Many OEM supply chain executives have gone on record as being very concerned about the lack of IT competence in some parts of the logistics industry, saying that the logistics business generally is lagging behind almost every other industry in its level of IT competence, particularly in the finished vehicle arena. Maidl is sanguine on this point, saying: "At the moment we do not feel particularly hampered by this. Yes, many of these logistics companies do not have the IT infrastructure at present but like us they are investing heavily in this area. I don't see any issues on the horizon; they will have the right equipment installed in ports, and Ro-Ro ships will have IT facilities for sending data to our vehicles. I think they are on the right track. Are they moving fast enough? We will see."

BMW - ahead of the curve?

Maidl says that he feels BMW is a leader in the 'connectedness' of its supply chain but says that in some areas all major carmakers are making great advances in the area of connectivity. "I think in the areas of autonomous driving distribution using small trucks, we are ahead of many carmakers. In terms of inbound materials distribution automation, I think all of the major OEMs are doing the same but I believe that we have the most holistic approach. By holistic I mean being connected from materials into the plant, through assembly and on to finished vehicle handling. I think we are thinking and acting more broadly than some other OEMs."

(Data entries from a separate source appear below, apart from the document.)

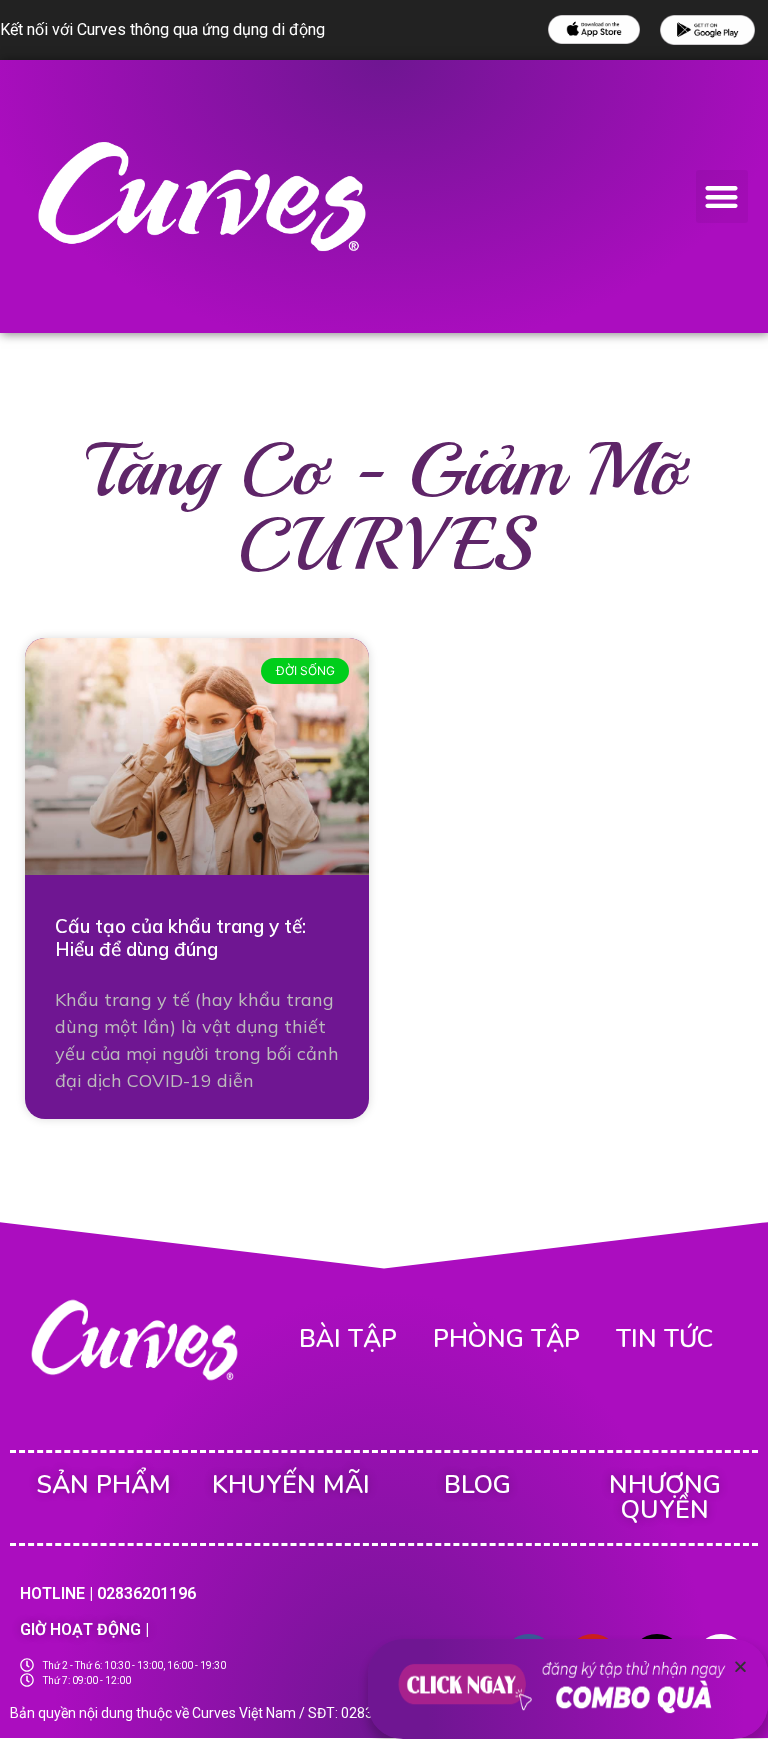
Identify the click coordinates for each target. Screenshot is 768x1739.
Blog (477, 1485)
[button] (722, 196)
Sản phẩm (103, 1485)
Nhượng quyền (665, 1497)
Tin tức (664, 1339)
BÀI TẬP (348, 1339)
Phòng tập (506, 1339)
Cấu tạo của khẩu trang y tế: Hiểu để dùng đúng (180, 937)
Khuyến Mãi (291, 1485)
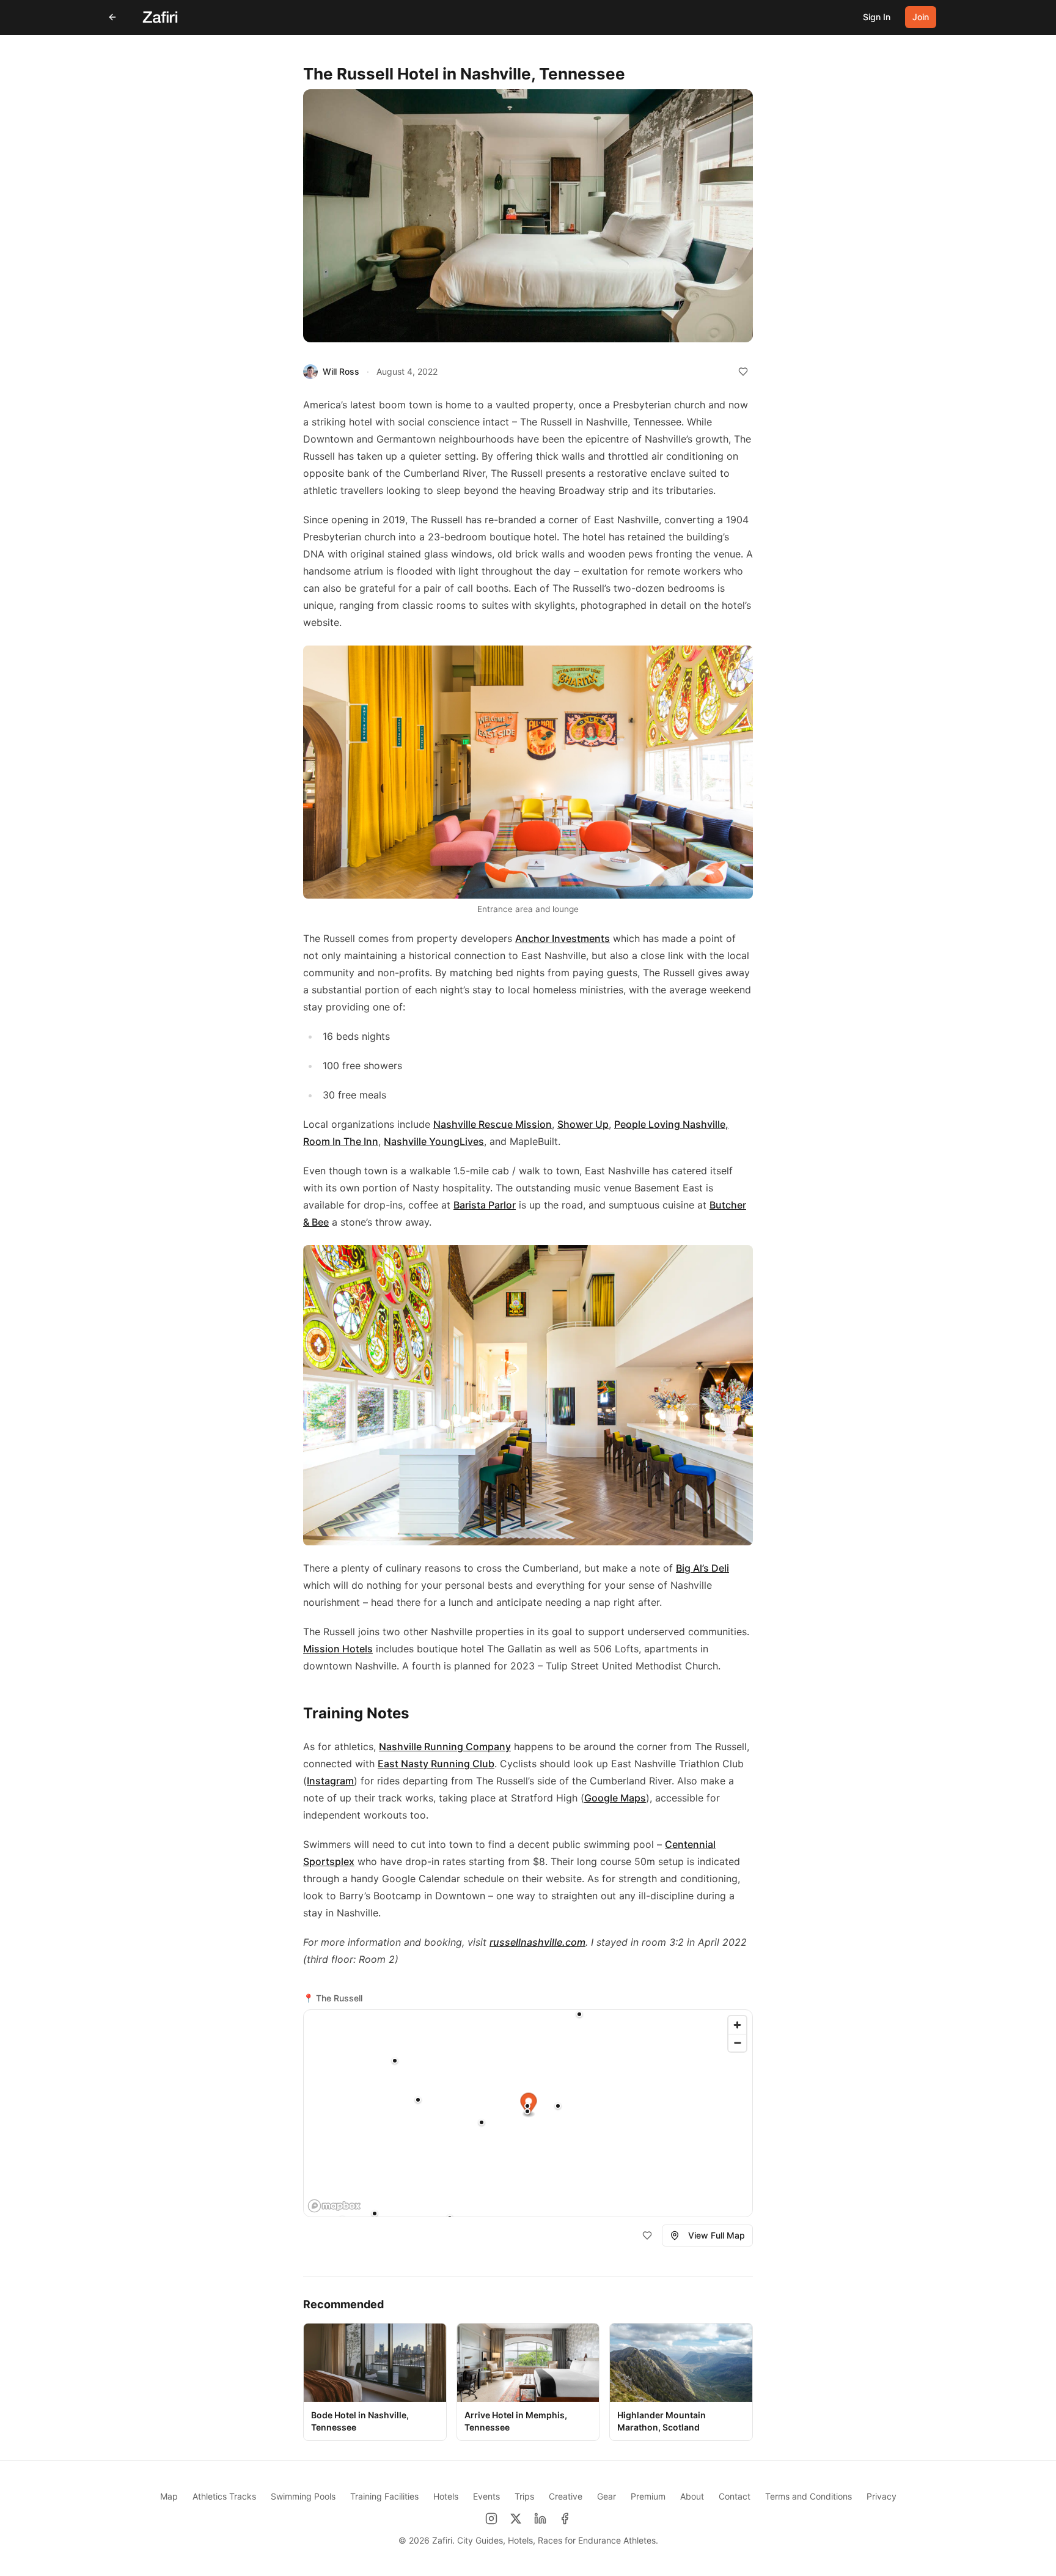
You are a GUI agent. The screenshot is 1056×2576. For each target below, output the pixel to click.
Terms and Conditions (808, 2496)
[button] (558, 2106)
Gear (606, 2496)
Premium (648, 2496)
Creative (565, 2496)
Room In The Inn (340, 1141)
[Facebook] (565, 2518)
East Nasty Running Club (436, 1763)
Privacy (882, 2496)
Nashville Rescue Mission (492, 1124)
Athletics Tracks (224, 2496)
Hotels (445, 2496)
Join (920, 17)
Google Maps (615, 1798)
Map (169, 2496)
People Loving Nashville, (671, 1124)
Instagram (330, 1781)
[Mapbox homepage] (334, 2206)
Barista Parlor (484, 1205)
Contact (734, 2496)
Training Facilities (384, 2496)
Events (486, 2496)
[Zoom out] (737, 2043)
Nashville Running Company (445, 1746)
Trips (524, 2496)
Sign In (876, 17)
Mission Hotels (338, 1649)
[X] (516, 2518)
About (692, 2496)
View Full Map (716, 2235)
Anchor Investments (562, 938)
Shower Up (583, 1124)
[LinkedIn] (540, 2518)
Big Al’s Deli (702, 1568)
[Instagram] (491, 2518)
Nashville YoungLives (434, 1141)
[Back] (112, 17)
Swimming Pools (303, 2496)
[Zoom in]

Meshing new high-tech with automotive

Walking around the Regensburg plant and seeing the exciting IT programmes under development in everything from autonomous in-plant transport to the use of virtual reality, one might be forgiven for thinking that one is visiting a group of start-up companies. I ask Maidl how the integration of IT experts and traditional logistics and assembly personnel has been achieved? " We have done this in two ways; we started with a focused team, who were set up as a start-up. My department financed this, we placed them in a separate building and they had the opportunity to take projects from proof of concept through to production, using start-up methodologies such as 'fail-fast'. Luckily they succeeded. Now, with all these new technology solutions, they can go into any of our plants and find a lot of supporters in the existing workforce. We also sent them out to start-up conferences; I joined them at a technology conference in the US during a two week trip to the MIT region and to Silicon Valley, where we made many great connections. I was really delighted by the openness of this tech community; someone might say 'I do not have the solution you seek, it is not my area, but I know a guy who is doing something close to what you are looking for'. They drove us through their networks and now we feel we are part of those networks. This has led to us using many companies that you would not usually see in car plants."

I ask Maidl if he thinks that the logistics business is more open to this type of 'blue sky thinking' than say, body-in-white. He says: "I think logistics is 'common' and away from the traditional core business of making cars in many ways. Delivering and sorting parts, delivering finished vehicles has many processes that are common to many other industries, industries that are often far ahead of us in efficiency and innovation.

“We can go into these innovation communities to learn how to streamline our operations on the one hand, and on the other hand to learn how to best develop our own innovations."